The data is supplied as two files, one for positive opinions and the other negative, with one sentence per line, which makes it easy to parse. To actually extract the opinion, we're going to make use of a classic and well known tool, a Naive Bayesian classifier. These were all the rage for spam filters a couple of years back, and are still a hugely popular way of doing filtering. They have the advantage that they're easy to implement, pretty effective, and quick to classify with.
Bayesian classifiers are based around the Bayes rule, a way of looking at conditional probabilities that allows you to flip the condition around in a convenient way. A conditional probably is a probably that event X will occur, given the evidence Y. That is normally written P(X | Y). The Bayes rule allows us to determine this probability when all we have is the probability of the opposite result, and of the two components individually: P(X | Y) = P(X)P(Y | X) / P(Y). This restatement can be very helpful when we're trying to estimate the probability of something based on examples of it occurring.
In this case, we're trying to estimate the probability that a document is positive or negative, given it's contents. We can restate that so that is in terms of the probability of that document occurring if it has been predetermined to be positive or negative. This is convenient, because we have examples of positive and negative opinions from our data set above.
The thing that makes this a "naive" Bayesian process is that we make a big assumption about how we can calculate at the probability of the document occurring: that it is equal to the product of the probabilities of each word within it occurring. This implies that there is no link between one word and another word. This independence assumption is clearly not true: there are lots of words which occur together more frequently that either do individually, or with other words, but this convenient fiction massively simplifies things for us, and makes it straightforward to build a classifier.
We can estimate the probability of a word occurring given a positive or negative sentiment by looking through a series of examples of positive and negative sentiments and counting how often it occurs in each class.
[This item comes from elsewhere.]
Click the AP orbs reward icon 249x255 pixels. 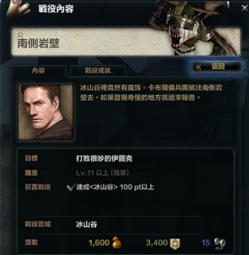[220, 244]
This is what makes this supervised learning - the requirement for pre-classified examples to train on.
So, our initial formula looks like this.
P(sentiment | sentence) = P(sentiment)P(sentence | sentiment) / P(sentence)
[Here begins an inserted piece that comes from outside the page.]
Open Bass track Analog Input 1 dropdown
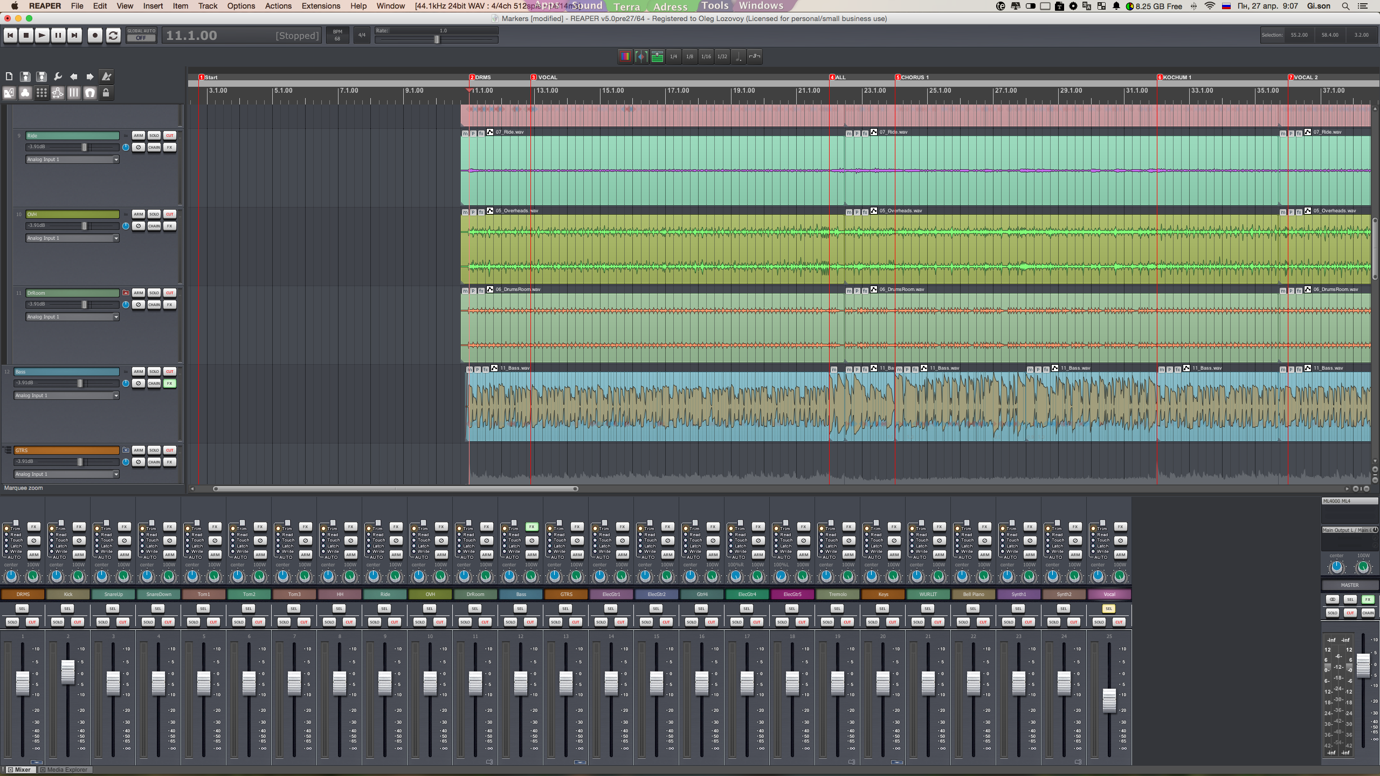This screenshot has width=1380, height=776. [66, 396]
We can drop the dividing P(line), as it's the same for both classes, and we just want to rank them rather than calculate a precise probability. We can use the independence assumption to let us treat P(sentence | sentiment) as the product of P( token | sentiment) across all the tokens in the sentence. So, we estimate P(token | sentiment) as
count(this token in class) + 1 / count(all tokens in class) + count( all tokens )
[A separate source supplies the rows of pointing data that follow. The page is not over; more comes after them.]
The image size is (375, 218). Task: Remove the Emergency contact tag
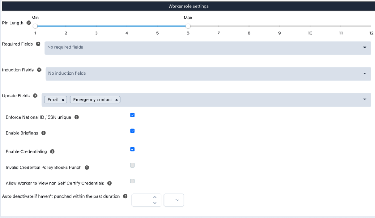[117, 100]

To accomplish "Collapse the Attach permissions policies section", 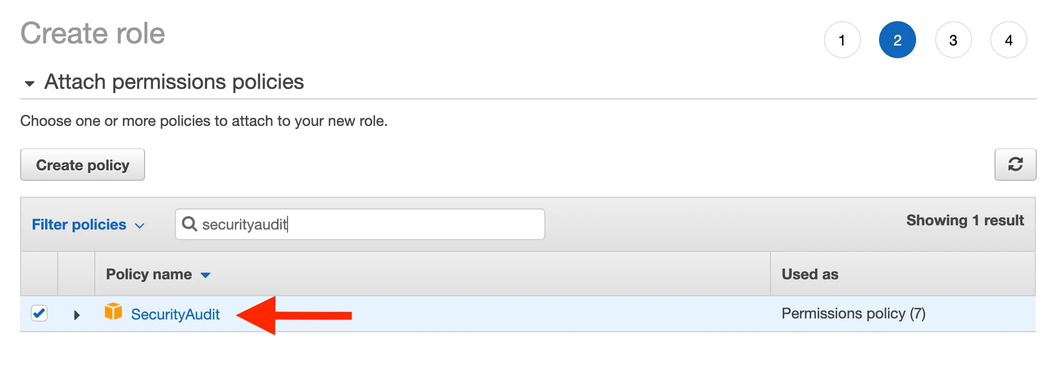I will (x=30, y=83).
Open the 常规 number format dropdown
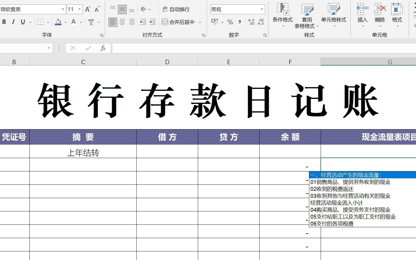 click(x=261, y=9)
The extra 1 and count of all tokens is called 'add one' or Laplace smoothing, and stops a 0 finding it's way into the multiplications. If we didn't have it any sentence with an unseen token in it would score zero. We have implemented the above in the classify function of the following class:
We're implementing this in PHP in the classify function:
<?php
class Opinion {
private $index = array();
private $classes = array('pos', 'neg');
private $classTokCounts = array('pos' => 0, 'neg' => 0);
private $tokCount = 0;
private $classDocCounts = array('pos' => 0, 'neg' => 0);
private $docCount = 0;
private $prior = array('pos' => 0.5, 'neg' => 0.5);
public function addToIndex($file, $class, $limit = 0) {
$fh = fopen($file, 'r');
$i = 0;
if(!in_array($class, $this->classes)) {
echo "Invalid class specified\n";
return;
}
while($line = fgets($fh)) {
if($limit > 0 && $i > $limit) {
break;
}
$i++;
$this->docCount++;
$this->classDocCounts[$class]++;
$tokens = $this->tokenise($line);
foreach($tokens as $token) {
if(!isset($this->index[$token][$class])) {
$this->index[$token][$class] = 0;
}
$this->index[$token][$class]++;
$this->classTokCounts[$class]++;
$this->tokCount++;
}
}
fclose($fh);
}
public function classify($document) {
$this->prior['pos'] = $this->classDocCounts['pos'] / $this->docCount;
$this->prior['neg'] = $this->classDocCounts['neg'] / $this->docCount;
$tokens = $this->tokenise($document);
$classScores = array();
foreach($this->classes as $class) {
$classScores[$class] = 1;
foreach($tokens as $token) {
$count = isset($this->index[$token][$class]) ?
$this->index[$token][$class] : 0;
$classScores[$class] *= ($count + 1) /
($this->classTokCounts[$class] + $this->tokCount);
}
$classScores[$class] = $this->prior[$class] * $classScores[$class];
}
arsort($classScores);
return key($classScores);
}
private function tokenise($document) {
$document = strtolower($document);
preg_match_all('/\w+/', $document, $matches);
return $matches[0];
}
}
?>
The classify function starts by calculating the prior probability (the chance of it being one or the other before any tokens are looked at) based on the number of positive and negative examples - in this example that'll always be 0.5 as we have the same amount of data for each. We then tokenise the incoming document, and for each class multiply together the likelihood of each word being seen in that class. We sort the final result, and return the highest scoring class.
The other important method here is addToIndex. All this does is loop over the data, tokenising the documents and storing counts of the terms for later use.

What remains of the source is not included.